▸ **Saved data entries**:
---

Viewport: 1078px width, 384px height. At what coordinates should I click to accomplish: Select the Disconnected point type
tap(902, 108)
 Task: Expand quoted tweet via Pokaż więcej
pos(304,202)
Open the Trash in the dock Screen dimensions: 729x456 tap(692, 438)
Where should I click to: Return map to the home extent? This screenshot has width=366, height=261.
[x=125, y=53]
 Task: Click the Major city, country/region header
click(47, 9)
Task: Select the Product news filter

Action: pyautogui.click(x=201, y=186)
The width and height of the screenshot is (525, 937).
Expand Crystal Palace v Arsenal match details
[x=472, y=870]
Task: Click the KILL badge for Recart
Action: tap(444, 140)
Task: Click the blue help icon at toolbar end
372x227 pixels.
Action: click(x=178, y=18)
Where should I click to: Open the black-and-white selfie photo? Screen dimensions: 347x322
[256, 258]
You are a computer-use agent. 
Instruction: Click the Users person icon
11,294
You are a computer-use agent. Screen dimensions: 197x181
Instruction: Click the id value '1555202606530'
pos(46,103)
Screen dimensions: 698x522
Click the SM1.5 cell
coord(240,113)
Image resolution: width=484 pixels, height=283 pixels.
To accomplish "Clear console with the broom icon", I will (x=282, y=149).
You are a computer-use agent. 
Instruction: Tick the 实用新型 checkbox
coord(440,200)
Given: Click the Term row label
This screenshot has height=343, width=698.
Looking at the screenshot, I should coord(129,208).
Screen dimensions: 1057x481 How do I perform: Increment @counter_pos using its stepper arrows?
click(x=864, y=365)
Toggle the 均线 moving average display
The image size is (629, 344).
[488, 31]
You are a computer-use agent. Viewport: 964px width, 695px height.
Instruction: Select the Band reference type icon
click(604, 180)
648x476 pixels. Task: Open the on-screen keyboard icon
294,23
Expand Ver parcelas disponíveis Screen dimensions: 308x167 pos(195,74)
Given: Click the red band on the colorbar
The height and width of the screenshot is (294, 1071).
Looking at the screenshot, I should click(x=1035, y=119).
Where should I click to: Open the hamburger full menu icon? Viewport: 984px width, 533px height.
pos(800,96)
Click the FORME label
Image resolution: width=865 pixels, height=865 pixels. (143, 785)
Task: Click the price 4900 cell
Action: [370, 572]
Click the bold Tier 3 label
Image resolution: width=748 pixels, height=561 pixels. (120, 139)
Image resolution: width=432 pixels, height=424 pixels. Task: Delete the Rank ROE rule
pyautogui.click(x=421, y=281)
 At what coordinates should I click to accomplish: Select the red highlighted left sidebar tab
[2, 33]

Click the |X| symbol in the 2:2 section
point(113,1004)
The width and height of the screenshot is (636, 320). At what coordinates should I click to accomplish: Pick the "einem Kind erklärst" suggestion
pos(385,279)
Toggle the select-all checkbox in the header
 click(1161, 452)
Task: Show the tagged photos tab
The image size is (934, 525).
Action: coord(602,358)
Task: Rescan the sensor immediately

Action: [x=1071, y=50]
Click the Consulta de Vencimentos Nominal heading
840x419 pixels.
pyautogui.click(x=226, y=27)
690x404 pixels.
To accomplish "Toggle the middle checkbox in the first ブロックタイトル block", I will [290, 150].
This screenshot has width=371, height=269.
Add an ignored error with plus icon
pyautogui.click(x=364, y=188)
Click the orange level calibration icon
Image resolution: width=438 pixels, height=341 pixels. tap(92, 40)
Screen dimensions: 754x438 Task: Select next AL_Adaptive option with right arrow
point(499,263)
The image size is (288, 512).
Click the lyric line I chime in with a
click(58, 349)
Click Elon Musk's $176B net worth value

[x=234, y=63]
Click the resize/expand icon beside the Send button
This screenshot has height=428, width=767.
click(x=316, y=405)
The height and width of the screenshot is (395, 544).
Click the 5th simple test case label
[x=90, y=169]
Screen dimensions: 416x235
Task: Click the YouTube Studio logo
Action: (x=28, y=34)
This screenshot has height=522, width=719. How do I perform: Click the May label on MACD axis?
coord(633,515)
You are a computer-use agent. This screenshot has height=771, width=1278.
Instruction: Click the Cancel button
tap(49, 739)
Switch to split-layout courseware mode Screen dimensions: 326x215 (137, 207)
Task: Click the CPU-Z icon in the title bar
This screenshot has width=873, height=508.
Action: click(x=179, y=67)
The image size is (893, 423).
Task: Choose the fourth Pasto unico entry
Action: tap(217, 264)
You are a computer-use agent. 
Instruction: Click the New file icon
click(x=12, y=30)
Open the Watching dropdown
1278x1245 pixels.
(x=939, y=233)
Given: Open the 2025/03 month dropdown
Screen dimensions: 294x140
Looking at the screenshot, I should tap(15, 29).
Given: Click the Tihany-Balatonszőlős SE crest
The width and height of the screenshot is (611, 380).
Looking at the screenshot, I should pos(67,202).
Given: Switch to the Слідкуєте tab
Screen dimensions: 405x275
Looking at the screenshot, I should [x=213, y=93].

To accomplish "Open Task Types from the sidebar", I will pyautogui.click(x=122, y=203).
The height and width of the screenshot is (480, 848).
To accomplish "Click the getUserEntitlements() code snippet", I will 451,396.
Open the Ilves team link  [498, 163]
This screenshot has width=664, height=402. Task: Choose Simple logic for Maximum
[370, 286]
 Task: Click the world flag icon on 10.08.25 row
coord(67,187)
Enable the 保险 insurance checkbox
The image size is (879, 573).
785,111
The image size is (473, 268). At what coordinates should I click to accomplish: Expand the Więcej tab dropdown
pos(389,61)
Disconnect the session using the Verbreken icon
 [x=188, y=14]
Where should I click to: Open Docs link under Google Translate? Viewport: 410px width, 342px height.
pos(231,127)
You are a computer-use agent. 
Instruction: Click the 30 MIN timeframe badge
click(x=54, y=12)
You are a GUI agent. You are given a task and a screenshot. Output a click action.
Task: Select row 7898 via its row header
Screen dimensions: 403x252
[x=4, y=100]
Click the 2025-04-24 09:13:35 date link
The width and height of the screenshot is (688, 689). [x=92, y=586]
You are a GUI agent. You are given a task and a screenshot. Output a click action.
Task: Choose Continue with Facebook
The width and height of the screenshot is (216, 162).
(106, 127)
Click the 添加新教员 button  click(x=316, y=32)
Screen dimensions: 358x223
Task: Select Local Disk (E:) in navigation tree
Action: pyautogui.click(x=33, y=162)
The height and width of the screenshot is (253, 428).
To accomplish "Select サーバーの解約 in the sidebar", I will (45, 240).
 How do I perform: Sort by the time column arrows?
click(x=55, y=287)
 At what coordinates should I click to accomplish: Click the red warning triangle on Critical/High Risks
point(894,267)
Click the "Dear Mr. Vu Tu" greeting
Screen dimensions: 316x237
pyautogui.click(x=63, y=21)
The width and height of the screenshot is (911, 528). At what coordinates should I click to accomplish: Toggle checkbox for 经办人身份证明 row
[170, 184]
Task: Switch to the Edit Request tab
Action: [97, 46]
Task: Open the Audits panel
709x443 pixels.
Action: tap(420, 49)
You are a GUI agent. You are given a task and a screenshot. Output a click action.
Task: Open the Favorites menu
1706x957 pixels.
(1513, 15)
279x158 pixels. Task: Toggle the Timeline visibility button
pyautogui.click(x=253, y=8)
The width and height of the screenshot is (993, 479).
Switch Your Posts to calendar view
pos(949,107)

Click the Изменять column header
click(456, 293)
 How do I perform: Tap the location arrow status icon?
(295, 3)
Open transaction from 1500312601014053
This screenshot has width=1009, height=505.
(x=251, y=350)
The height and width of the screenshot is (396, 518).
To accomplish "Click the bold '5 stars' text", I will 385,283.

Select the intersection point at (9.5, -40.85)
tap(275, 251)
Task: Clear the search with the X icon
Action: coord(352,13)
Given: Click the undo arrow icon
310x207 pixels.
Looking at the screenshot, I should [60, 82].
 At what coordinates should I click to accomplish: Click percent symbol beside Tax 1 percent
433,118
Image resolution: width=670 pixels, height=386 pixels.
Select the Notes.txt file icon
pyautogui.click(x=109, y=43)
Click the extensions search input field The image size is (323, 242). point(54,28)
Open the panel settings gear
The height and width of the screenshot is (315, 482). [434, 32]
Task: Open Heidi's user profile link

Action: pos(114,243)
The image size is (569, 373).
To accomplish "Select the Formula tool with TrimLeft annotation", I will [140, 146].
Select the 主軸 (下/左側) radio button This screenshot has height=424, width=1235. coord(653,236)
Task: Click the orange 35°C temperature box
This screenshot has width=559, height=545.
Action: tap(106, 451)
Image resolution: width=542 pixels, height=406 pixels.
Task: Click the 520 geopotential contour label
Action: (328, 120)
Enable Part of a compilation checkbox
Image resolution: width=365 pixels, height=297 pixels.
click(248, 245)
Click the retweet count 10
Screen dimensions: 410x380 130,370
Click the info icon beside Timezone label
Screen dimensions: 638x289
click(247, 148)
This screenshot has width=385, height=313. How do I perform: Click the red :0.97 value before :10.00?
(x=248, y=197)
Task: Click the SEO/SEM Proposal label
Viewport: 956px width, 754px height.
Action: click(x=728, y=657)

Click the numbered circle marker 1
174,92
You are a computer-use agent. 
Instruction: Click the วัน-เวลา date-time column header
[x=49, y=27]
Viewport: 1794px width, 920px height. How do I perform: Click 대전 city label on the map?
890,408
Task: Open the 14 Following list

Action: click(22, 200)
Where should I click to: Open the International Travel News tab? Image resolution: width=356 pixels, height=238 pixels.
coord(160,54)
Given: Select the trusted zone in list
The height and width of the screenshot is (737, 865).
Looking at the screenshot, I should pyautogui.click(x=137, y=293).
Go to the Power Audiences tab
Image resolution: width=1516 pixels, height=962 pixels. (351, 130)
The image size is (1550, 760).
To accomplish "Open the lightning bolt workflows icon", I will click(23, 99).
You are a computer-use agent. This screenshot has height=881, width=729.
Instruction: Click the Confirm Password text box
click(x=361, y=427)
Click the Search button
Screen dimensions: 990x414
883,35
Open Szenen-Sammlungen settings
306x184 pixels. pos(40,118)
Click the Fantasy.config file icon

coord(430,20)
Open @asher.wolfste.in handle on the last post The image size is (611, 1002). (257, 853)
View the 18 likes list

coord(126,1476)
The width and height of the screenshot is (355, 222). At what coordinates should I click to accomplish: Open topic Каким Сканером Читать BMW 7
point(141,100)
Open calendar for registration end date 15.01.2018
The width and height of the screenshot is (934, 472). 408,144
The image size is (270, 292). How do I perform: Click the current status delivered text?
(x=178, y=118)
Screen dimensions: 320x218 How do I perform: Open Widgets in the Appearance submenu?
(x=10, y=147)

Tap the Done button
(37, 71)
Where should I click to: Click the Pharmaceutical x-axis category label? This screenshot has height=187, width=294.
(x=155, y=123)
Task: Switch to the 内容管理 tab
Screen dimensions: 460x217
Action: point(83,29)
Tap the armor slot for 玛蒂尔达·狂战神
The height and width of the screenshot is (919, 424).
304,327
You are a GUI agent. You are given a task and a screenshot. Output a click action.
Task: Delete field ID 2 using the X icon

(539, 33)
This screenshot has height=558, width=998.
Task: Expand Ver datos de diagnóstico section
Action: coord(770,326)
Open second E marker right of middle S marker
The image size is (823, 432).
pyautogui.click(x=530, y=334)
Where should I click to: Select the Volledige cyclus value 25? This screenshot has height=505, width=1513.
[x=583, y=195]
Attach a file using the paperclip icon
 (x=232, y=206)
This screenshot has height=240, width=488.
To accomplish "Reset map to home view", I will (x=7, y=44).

---

Where the line containing "Attach a file using the paperclip icon" appears in the data above, begin there and reproduce every line to the end exactly; include nothing else.

Attach a file using the paperclip icon
 (x=232, y=206)
This screenshot has height=240, width=488.
To accomplish "Reset map to home view", I will (x=7, y=44).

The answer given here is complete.